Here, the level at which the base of the transistor Q2 is clamped is determined by the diode DI+D2, so if this is thermally coupled for humidity compensation, temperature correction can be performed. As a result, the detection output of the FM signal envelope detection circuit is approximately twice the level of the peak on one side of the input signal, and temperature compensation is performed using a diode, resulting in linearity from low level to high level. A good detection output can be obtained.
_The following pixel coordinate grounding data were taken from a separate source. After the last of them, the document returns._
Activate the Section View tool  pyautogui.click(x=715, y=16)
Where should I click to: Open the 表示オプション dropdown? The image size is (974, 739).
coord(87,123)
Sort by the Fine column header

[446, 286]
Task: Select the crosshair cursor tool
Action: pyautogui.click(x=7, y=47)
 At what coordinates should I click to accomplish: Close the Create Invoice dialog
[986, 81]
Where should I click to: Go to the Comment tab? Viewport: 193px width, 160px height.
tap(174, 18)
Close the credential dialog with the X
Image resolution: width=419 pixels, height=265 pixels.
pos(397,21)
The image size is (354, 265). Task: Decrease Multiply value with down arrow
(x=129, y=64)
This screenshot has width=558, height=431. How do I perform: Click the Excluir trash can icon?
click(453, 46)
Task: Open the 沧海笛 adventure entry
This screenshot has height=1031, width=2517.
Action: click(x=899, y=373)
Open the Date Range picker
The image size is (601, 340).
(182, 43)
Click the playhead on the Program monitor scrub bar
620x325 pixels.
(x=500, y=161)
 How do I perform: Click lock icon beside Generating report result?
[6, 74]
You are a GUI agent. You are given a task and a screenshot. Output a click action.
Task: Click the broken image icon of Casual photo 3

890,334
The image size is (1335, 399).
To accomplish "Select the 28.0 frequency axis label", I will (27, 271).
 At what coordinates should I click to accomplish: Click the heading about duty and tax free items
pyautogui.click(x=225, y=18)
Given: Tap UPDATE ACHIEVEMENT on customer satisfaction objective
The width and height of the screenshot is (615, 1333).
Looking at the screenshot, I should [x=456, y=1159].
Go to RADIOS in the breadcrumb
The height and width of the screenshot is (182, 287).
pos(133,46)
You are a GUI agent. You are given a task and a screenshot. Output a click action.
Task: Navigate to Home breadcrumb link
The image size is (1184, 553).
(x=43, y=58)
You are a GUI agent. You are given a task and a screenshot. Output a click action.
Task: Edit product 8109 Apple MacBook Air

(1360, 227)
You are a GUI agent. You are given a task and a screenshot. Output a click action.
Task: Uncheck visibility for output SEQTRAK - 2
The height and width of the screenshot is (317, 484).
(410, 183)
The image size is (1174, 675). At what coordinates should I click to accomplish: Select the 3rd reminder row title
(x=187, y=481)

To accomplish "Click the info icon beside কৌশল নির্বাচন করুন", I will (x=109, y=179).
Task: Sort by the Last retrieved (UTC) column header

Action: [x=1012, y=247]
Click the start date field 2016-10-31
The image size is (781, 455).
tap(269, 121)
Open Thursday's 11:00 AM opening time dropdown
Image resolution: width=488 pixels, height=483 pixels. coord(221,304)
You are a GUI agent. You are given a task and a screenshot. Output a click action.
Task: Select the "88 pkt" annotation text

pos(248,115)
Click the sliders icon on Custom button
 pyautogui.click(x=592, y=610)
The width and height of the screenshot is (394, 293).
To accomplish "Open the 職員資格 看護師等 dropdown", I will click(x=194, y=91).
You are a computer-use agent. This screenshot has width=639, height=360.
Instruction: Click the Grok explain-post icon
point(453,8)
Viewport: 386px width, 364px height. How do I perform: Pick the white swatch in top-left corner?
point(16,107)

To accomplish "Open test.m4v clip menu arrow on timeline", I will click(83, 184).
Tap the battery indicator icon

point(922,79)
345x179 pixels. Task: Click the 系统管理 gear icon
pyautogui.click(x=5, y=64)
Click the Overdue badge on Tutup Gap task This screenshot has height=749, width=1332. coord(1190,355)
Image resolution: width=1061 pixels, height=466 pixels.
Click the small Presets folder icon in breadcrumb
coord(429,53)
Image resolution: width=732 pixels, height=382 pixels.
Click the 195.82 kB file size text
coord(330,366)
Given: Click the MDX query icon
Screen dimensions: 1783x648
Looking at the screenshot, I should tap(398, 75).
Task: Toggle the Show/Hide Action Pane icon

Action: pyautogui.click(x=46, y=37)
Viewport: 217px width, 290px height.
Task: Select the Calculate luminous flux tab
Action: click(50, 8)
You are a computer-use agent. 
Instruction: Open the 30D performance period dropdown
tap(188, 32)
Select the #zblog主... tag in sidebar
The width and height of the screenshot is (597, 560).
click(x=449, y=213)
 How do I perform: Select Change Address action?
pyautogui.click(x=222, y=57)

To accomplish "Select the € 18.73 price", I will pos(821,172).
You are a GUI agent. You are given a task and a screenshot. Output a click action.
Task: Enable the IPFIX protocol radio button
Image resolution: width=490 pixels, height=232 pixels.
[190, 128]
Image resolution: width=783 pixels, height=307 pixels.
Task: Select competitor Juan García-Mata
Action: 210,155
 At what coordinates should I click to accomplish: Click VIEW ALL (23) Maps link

Moreover, since the capacitor C1 is provided on the input side, the detection output is not affected by fluctuations in the DC level of the FM audio signal read out from the audio head l.

As explained above, the diode Dt*D2 has
Of course, each includes a diode formed by diode-connecting transistors.

Further, although the tracking control system of a VTR is described in the embodiment, the present invention is not limited to application to such a control circuit.

[Effects of the Invention] As can be understood from the above explanation, in this invention, the bases and emitters of two transistors are stacked and connected, and the base of the upstream transistor is clamped at 2Vf. , an operation similar to a voltage doubler rectification operation is performed on the input signal, and the capacitor for holding the detection voltage on the output side contains an envelope detection voltage signal when a peak-to-peak waveform is detected for the human input signal. can get.

As a result, the envelope detection output has increased by about twice that of the conventional one, making it possible to perform detection that is resistant to noise.In particular, if this is used in the tracking control system of a VTR, it is resistant to noise and has a coupling capacitor on the input side. is provided, so it is not affected by fluctuations in the DC level of the input signal.

[Brief explanation of drawings]

FIG. 1 is a block diagram in which the envelope detection circuit of the present invention is applied to a tracking control system of a VTR. DESCRIPTION OF SYMBOLS 1...Audio head, 2...Amplifier, 3...Envelope line detection circuit, 4...Late stage amplifier, 5...Input terminal, 6
...Output terminal, 10...VTR tracking control system, QIT Q2...Transistor, Dt -D2.
...Diode, C! , C2... capacitor.

Claims (1)

[Claims] (1) A first transistor that receives an input signal at its base via a first capacitor and generates a detected output on its emitter side due to the diode characteristics between the base and emitter, and this first transistor and a reference potential. A second capacitor is inserted between the reference potential and receives the detected output, and its emitter is connected to the base of the first transistor, and its base is 2Vf (however, V
and a second transistor clamped to a potential of a forward drop voltage between the base and emitter of the transistor.